TASK TO COMPLETE:
Rewrite the entries below with every "GUI agent" renamed to "interface agent", leaving all other text untouched.

Dataset rows
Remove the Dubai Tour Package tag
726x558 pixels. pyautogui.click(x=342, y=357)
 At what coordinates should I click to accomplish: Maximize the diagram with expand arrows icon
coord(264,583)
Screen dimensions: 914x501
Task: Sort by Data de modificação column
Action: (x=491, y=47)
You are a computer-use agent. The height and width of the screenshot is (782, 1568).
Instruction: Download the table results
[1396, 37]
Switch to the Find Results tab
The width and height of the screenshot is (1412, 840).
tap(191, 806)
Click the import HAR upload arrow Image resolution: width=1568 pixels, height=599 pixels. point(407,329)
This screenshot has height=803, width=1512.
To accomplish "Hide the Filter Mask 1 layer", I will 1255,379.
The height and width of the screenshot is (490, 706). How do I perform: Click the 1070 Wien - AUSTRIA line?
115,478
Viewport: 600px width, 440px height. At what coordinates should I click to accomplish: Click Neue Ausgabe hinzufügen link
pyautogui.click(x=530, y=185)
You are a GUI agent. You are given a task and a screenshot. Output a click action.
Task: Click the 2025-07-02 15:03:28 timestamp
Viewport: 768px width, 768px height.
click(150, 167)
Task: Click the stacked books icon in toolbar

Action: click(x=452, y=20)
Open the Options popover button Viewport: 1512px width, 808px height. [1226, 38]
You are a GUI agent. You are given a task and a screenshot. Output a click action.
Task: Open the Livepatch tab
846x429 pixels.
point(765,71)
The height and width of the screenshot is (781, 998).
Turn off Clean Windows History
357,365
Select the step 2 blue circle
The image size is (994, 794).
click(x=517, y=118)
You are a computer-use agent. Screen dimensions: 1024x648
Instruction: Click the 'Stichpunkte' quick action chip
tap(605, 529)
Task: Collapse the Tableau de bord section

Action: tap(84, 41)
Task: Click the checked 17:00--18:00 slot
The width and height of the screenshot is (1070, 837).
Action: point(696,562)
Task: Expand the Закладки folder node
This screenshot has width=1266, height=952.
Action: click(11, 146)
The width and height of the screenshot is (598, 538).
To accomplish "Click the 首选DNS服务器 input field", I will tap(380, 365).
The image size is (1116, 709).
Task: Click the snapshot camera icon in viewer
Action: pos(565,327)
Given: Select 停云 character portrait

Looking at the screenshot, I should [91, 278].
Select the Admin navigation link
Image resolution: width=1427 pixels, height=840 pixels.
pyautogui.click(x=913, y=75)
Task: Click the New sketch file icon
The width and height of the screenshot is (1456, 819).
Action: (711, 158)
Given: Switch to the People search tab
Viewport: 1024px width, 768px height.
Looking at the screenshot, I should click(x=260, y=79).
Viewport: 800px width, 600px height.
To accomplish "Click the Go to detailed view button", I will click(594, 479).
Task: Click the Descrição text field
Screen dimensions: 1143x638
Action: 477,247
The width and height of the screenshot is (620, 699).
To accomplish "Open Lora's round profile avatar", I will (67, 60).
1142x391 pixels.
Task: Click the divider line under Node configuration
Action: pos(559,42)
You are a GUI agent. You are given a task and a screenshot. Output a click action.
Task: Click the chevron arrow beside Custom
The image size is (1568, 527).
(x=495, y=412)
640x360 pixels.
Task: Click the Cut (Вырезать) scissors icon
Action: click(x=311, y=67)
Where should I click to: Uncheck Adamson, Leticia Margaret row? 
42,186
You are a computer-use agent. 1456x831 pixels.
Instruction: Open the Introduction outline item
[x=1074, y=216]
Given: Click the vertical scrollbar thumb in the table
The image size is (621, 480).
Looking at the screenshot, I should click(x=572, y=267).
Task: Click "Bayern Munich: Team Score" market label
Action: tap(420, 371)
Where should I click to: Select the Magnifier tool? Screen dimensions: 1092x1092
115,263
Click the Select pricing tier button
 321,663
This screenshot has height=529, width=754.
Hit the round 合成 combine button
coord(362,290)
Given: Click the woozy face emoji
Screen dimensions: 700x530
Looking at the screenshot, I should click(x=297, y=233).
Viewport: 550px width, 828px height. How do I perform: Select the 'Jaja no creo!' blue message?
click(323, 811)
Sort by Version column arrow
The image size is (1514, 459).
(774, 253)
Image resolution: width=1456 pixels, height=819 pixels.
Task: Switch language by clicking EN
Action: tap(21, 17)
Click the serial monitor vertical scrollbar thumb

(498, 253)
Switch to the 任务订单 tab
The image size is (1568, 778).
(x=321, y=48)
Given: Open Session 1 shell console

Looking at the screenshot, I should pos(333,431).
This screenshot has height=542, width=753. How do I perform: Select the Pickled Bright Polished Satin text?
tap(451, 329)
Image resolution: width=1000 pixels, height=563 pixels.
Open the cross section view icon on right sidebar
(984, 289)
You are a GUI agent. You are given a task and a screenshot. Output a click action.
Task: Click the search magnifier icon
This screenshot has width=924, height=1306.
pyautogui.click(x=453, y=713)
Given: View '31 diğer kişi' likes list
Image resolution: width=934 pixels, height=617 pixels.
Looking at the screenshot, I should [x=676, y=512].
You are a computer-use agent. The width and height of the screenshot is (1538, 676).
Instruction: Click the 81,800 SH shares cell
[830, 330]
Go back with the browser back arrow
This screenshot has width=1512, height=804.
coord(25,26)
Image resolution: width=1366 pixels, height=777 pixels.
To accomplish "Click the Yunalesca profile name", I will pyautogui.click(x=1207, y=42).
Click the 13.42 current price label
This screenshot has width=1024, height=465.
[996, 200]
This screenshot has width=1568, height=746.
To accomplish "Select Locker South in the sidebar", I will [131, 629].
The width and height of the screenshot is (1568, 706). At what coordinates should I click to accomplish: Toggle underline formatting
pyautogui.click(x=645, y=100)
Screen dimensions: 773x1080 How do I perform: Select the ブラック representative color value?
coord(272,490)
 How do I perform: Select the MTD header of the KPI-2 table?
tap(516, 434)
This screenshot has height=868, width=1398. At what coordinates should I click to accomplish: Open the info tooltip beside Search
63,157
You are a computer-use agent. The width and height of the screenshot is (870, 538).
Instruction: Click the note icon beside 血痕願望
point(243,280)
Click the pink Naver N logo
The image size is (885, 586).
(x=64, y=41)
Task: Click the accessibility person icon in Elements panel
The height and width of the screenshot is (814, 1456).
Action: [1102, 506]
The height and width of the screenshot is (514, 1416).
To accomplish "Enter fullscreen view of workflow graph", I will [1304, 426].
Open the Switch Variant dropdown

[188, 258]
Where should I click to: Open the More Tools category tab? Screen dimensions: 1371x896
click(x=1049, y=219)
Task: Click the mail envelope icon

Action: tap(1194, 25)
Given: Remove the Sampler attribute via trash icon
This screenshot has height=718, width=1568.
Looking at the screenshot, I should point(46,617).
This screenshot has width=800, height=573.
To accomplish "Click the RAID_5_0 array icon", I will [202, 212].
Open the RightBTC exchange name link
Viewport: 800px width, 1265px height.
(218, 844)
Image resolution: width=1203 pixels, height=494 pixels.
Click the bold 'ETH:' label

FULL OUTPUT:
Remove the Dubai Tour Package tag
726x558 pixels. pyautogui.click(x=342, y=357)
 At what coordinates should I click to accomplish: Maximize the diagram with expand arrows icon
coord(264,583)
Screen dimensions: 914x501
Task: Sort by Data de modificação column
Action: (x=491, y=47)
You are a computer-use agent. The height and width of the screenshot is (782, 1568).
Instruction: Download the table results
[1396, 37]
Switch to the Find Results tab
The width and height of the screenshot is (1412, 840).
tap(191, 806)
Click the import HAR upload arrow Image resolution: width=1568 pixels, height=599 pixels. point(407,329)
This screenshot has height=803, width=1512.
To accomplish "Hide the Filter Mask 1 layer", I will 1255,379.
The height and width of the screenshot is (490, 706). How do I perform: Click the 1070 Wien - AUSTRIA line?
115,478
Viewport: 600px width, 440px height. At what coordinates should I click to accomplish: Click Neue Ausgabe hinzufügen link
pyautogui.click(x=530, y=185)
You are a interface agent. You are given a task and a screenshot. Output a click action.
Task: Click the 2025-07-02 15:03:28 timestamp
Viewport: 768px width, 768px height.
click(150, 167)
Task: Click the stacked books icon in toolbar

Action: click(x=452, y=20)
Open the Options popover button Viewport: 1512px width, 808px height. [1226, 38]
You are a interface agent. You are given a task and a screenshot. Output a click action.
Task: Open the Livepatch tab
846x429 pixels.
point(765,71)
The height and width of the screenshot is (781, 998).
Turn off Clean Windows History
357,365
Select the step 2 blue circle
The image size is (994, 794).
click(x=517, y=118)
You are a computer-use agent. Screen dimensions: 1024x648
Instruction: Click the 'Stichpunkte' quick action chip
tap(605, 529)
Task: Collapse the Tableau de bord section

Action: tap(84, 41)
Task: Click the checked 17:00--18:00 slot
The width and height of the screenshot is (1070, 837).
Action: point(696,562)
Task: Expand the Закладки folder node
This screenshot has width=1266, height=952.
Action: click(11, 146)
The width and height of the screenshot is (598, 538).
To accomplish "Click the 首选DNS服务器 input field", I will tap(380, 365).
The image size is (1116, 709).
Task: Click the snapshot camera icon in viewer
Action: pos(565,327)
Given: Select 停云 character portrait

Looking at the screenshot, I should [91, 278].
Select the Admin navigation link
Image resolution: width=1427 pixels, height=840 pixels.
pyautogui.click(x=913, y=75)
Task: Click the New sketch file icon
The width and height of the screenshot is (1456, 819).
Action: (711, 158)
Given: Switch to the People search tab
Viewport: 1024px width, 768px height.
Looking at the screenshot, I should click(x=260, y=79).
Viewport: 800px width, 600px height.
To accomplish "Click the Go to detailed view button", I will click(594, 479).
Task: Click the Descrição text field
Screen dimensions: 1143x638
Action: 477,247
The width and height of the screenshot is (620, 699).
To accomplish "Open Lora's round profile avatar", I will (67, 60).
1142x391 pixels.
Task: Click the divider line under Node configuration
Action: pos(559,42)
You are a interface agent. You are given a task and a screenshot. Output a click action.
Task: Click the chevron arrow beside Custom
The image size is (1568, 527).
(x=495, y=412)
640x360 pixels.
Task: Click the Cut (Вырезать) scissors icon
Action: click(x=311, y=67)
Where should I click to: Uncheck Adamson, Leticia Margaret row? 
42,186
You are a computer-use agent. 1456x831 pixels.
Instruction: Open the Introduction outline item
[x=1074, y=216]
Given: Click the vertical scrollbar thumb in the table
The image size is (621, 480).
Looking at the screenshot, I should click(x=572, y=267).
Task: Click "Bayern Munich: Team Score" market label
Action: tap(420, 371)
Where should I click to: Select the Magnifier tool? Screen dimensions: 1092x1092
115,263
Click the Select pricing tier button
 321,663
This screenshot has height=529, width=754.
Hit the round 合成 combine button
coord(362,290)
Given: Click the woozy face emoji
Screen dimensions: 700x530
Looking at the screenshot, I should click(x=297, y=233).
Viewport: 550px width, 828px height. How do I perform: Select the 'Jaja no creo!' blue message?
click(323, 811)
Sort by Version column arrow
The image size is (1514, 459).
(774, 253)
Image resolution: width=1456 pixels, height=819 pixels.
Task: Switch language by clicking EN
Action: tap(21, 17)
Click the serial monitor vertical scrollbar thumb

(498, 253)
Switch to the 任务订单 tab
The image size is (1568, 778).
(x=321, y=48)
Given: Open Session 1 shell console

Looking at the screenshot, I should pos(333,431).
This screenshot has height=542, width=753. How do I perform: Select the Pickled Bright Polished Satin text?
tap(451, 329)
Image resolution: width=1000 pixels, height=563 pixels.
Open the cross section view icon on right sidebar
(984, 289)
You are a interface agent. You are given a task and a screenshot. Output a click action.
Task: Click the search magnifier icon
This screenshot has width=924, height=1306.
pyautogui.click(x=453, y=713)
Given: View '31 diğer kişi' likes list
Image resolution: width=934 pixels, height=617 pixels.
Looking at the screenshot, I should [x=676, y=512].
You are a computer-use agent. The width and height of the screenshot is (1538, 676).
Instruction: Click the 81,800 SH shares cell
[830, 330]
Go back with the browser back arrow
This screenshot has width=1512, height=804.
coord(25,26)
Image resolution: width=1366 pixels, height=777 pixels.
To accomplish "Click the Yunalesca profile name", I will pyautogui.click(x=1207, y=42).
Click the 13.42 current price label
This screenshot has width=1024, height=465.
[996, 200]
This screenshot has width=1568, height=746.
To accomplish "Select Locker South in the sidebar", I will [131, 629].
The width and height of the screenshot is (1568, 706). At what coordinates should I click to accomplish: Toggle underline formatting
pyautogui.click(x=645, y=100)
Screen dimensions: 773x1080 How do I perform: Select the ブラック representative color value?
coord(272,490)
 How do I perform: Select the MTD header of the KPI-2 table?
tap(516, 434)
This screenshot has height=868, width=1398. At what coordinates should I click to accomplish: Open the info tooltip beside Search
63,157
You are a computer-use agent. The width and height of the screenshot is (870, 538).
Instruction: Click the note icon beside 血痕願望
point(243,280)
Click the pink Naver N logo
The image size is (885, 586).
(x=64, y=41)
Task: Click the accessibility person icon in Elements panel
The height and width of the screenshot is (814, 1456).
Action: [1102, 506]
The height and width of the screenshot is (514, 1416).
To accomplish "Enter fullscreen view of workflow graph", I will [1304, 426].
Open the Switch Variant dropdown

[188, 258]
Where should I click to: Open the More Tools category tab? Screen dimensions: 1371x896
click(x=1049, y=219)
Task: Click the mail envelope icon

Action: tap(1194, 25)
Given: Remove the Sampler attribute via trash icon
This screenshot has height=718, width=1568.
Looking at the screenshot, I should point(46,617).
This screenshot has width=800, height=573.
To accomplish "Click the RAID_5_0 array icon", I will [202, 212].
Open the RightBTC exchange name link
Viewport: 800px width, 1265px height.
(218, 844)
Image resolution: width=1203 pixels, height=494 pixels.
Click the bold 'ETH:' label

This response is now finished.